*** Opening Entries supplied ***

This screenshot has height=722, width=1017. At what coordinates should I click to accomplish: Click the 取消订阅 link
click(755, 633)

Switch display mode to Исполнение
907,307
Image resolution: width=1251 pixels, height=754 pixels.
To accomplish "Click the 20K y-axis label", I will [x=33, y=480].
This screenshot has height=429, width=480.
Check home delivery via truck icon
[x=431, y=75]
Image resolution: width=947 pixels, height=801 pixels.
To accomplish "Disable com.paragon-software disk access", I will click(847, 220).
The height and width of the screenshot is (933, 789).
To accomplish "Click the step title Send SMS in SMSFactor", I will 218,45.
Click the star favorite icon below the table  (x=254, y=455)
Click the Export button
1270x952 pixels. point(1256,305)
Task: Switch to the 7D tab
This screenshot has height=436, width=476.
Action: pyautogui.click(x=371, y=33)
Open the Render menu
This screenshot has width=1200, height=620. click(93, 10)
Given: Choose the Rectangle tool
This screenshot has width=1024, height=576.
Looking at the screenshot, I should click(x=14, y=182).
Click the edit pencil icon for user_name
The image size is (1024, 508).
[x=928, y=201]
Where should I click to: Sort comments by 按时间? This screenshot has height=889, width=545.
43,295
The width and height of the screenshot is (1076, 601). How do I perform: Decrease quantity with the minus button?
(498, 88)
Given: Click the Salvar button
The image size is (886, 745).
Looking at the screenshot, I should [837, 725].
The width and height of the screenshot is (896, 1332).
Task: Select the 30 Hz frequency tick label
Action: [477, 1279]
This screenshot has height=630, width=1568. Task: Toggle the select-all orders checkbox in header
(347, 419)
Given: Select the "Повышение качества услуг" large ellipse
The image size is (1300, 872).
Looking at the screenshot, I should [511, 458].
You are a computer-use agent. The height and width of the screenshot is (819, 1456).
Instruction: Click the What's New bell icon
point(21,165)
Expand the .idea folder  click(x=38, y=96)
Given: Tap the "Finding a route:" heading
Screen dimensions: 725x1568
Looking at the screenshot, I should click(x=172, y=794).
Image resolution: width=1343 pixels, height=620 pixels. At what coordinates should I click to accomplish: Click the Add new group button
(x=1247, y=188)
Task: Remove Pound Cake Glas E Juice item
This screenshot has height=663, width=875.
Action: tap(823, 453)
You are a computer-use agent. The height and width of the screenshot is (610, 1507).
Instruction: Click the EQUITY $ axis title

*** Closing Entries supplied ***

• _Problem_
Transcribe the listing in full, keeping every line exact.

• _Solution to this task_
This screenshot has height=722, width=1017. At what coordinates should I click to accomplish: Click the 取消订阅 link
click(755, 633)

Switch display mode to Исполнение
907,307
Image resolution: width=1251 pixels, height=754 pixels.
To accomplish "Click the 20K y-axis label", I will [x=33, y=480].
This screenshot has height=429, width=480.
Check home delivery via truck icon
[x=431, y=75]
Image resolution: width=947 pixels, height=801 pixels.
To accomplish "Disable com.paragon-software disk access", I will click(847, 220).
The height and width of the screenshot is (933, 789).
To accomplish "Click the step title Send SMS in SMSFactor", I will 218,45.
Click the star favorite icon below the table  (x=254, y=455)
Click the Export button
1270x952 pixels. point(1256,305)
Task: Switch to the 7D tab
This screenshot has height=436, width=476.
Action: pyautogui.click(x=371, y=33)
Open the Render menu
This screenshot has width=1200, height=620. click(93, 10)
Given: Choose the Rectangle tool
This screenshot has width=1024, height=576.
Looking at the screenshot, I should click(x=14, y=182).
Click the edit pencil icon for user_name
The image size is (1024, 508).
[x=928, y=201]
Where should I click to: Sort comments by 按时间? This screenshot has height=889, width=545.
43,295
The width and height of the screenshot is (1076, 601). How do I perform: Decrease quantity with the minus button?
(498, 88)
Given: Click the Salvar button
The image size is (886, 745).
Looking at the screenshot, I should [837, 725].
The width and height of the screenshot is (896, 1332).
Task: Select the 30 Hz frequency tick label
Action: [477, 1279]
This screenshot has height=630, width=1568. Task: Toggle the select-all orders checkbox in header
(347, 419)
Given: Select the "Повышение качества услуг" large ellipse
The image size is (1300, 872).
Looking at the screenshot, I should [511, 458].
You are a computer-use agent. The height and width of the screenshot is (819, 1456).
Instruction: Click the What's New bell icon
point(21,165)
Expand the .idea folder  click(x=38, y=96)
Given: Tap the "Finding a route:" heading
Screen dimensions: 725x1568
Looking at the screenshot, I should click(x=172, y=794).
Image resolution: width=1343 pixels, height=620 pixels. At what coordinates should I click to accomplish: Click the Add new group button
(x=1247, y=188)
Task: Remove Pound Cake Glas E Juice item
This screenshot has height=663, width=875.
Action: tap(823, 453)
You are a computer-use agent. The height and width of the screenshot is (610, 1507).
Instruction: Click the EQUITY $ axis title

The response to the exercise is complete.